*** Opening PASSAGE SHOWN ***

Courtest of Alexander Neumeister
Alexander Neumeister, a former associate professor of psychiatry at the Yale School of Medicine, was sentenced to play the piano last Wednesday after pleading guilty in June to stealing government funds.
Neumeister was a psychiatry professor at the New York University School of Medicine from 2011 to 2015. According to his guilty plea, Neumeister stole $87,000 from NYU as well as from other grant programs from 2012 to 2014. During his time as a researcher at Yale from 2004 to 2010, Neumeister was also required to repay $76,000 he stole from the University. Still, the charges launched against Neumeister stemmed solely from his conduct at NYU, according to a 2017 press release from the Department of Justice of the Southern District of New York.
Neumeister’s crimes landed him an atypical sentence. According to the AP story, he now must play the piano for an hour at least twice a week for three years to elderly people in facilities across Bridgeport, Waterbury, New Haven and Hartford. The same story noted that U.S. District Court Judge Analisa Torres said that pre-sentencing material alerted her to Neumeister’s background as a trained pianist.
“The Court’s sentence recognizes the extent to which Dr. Neumeister accepted responsibility for his mistakes [and] made amends and [recognizes] his record of remarkable positive contributions to scientific knowledge and public health,” Justine Harris, his lawyer, told the News.
According to the 2017 Department of Justice press release, Neumeister’s supervisor questioned him regarding an audit of a credit card given to the researcher by NYU. Neumeister responded with a request that the result of the audit remain private so it would not affect his career or family. He also said he would repay certain expenses attached to the credit card. Yet, at the time of the press release, he had not paid any of the funds and began to deny allegations regarding his conduct.
While at NYU, Neumeister misused thousands of dollars, spending the funds on personal activities. Specifically, the press release said he allegedly used an estimated $9,000 to repeatedly visit one particular friend in Salt Lake City and used school funds to finance a nine-day vacation on a resort in Miami Beach for the friend. Neumeister originally falsely identified the friend as a research study participant to justify the expense.
Yale’s spokespeople declined to comment on Neumeister.
Chair of Psychiatry at the School of Medicine John Krystal did not disclose when the medical school found out about Neumeister’s illicit activities, nor did he say how the medical school responded to his actions. But Krystal spoke highly of Neumeister’s research ethic during his time at Yale.
“Neumeister was a very talented and productive psychiatric research scientist,” Krystal said. “We recruited him to Yale from the Intramural Program of the National Institute of Mental Health, where he had used brain imaging research in studies of the neurobiology of mood and anxiety disorders.”
At Yale, Neumeister directed the Molecular Imaging Program of the Clinical Neuroscience Division. As a prominent researcher, he received awards, including a five-year, $600,000 Investigator Award that he intended to use to study the relationship between stress and trauma and the risk of depression, according to the School of Medicine’s website.
According to Krystal, Neumeister left the University for a position at the Icahn School of Medicine at Mount Sinai and began his work at NYU soon after.

*** Closing PASSAGE SHOWN ***

WHAT THIS EXERCISE ASKS.
[1] According to the Neumeister article, how often and for how long must Neumeister play the piano for elderly people?
[2] Repeat the part of the Neumeister article starting with "Courtest of Alexander" and going on through "stealing government funds.".
Rely on the Neumeister article alone.

*** Opening DATA UNDER STUDY ***

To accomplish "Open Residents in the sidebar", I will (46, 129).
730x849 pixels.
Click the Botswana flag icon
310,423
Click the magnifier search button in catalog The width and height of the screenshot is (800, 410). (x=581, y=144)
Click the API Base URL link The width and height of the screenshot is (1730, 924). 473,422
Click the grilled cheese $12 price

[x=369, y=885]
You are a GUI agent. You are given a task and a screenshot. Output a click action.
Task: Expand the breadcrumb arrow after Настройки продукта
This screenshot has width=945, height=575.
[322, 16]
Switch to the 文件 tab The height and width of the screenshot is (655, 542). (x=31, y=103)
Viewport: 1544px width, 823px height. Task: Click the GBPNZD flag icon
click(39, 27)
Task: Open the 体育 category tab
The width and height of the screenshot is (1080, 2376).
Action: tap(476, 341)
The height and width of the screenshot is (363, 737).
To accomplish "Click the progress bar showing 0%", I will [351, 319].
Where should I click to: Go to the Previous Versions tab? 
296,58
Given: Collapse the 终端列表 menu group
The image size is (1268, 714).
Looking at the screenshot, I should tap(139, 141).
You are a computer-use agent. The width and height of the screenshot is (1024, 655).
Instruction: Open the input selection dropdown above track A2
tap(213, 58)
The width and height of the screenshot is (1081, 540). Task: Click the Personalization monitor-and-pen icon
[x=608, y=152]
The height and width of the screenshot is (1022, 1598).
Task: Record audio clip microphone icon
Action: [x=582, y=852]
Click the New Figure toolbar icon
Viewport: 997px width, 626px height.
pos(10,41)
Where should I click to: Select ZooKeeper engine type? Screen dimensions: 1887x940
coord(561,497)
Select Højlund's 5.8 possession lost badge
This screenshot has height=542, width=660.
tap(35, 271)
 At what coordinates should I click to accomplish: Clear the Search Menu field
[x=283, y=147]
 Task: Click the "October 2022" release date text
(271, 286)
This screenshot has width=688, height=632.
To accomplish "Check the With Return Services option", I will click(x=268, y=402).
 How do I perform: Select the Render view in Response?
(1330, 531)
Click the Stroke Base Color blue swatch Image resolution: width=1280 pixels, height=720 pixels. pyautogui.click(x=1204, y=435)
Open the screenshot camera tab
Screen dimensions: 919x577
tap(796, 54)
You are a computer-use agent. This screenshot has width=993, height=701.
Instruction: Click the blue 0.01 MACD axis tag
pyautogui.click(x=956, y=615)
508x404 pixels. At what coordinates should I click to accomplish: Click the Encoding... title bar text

*** Closing DATA UNDER STUDY ***

RESULTS BY TASK.
[1] For an hour at least twice a week for three years.

[2]
Courtest of Alexander Neumeister
Alexander Neumeister, a former associate professor of psychiatry at the Yale School of Medicine, was sentenced to play the piano last Wednesday after pleading guilty in June to stealing government funds.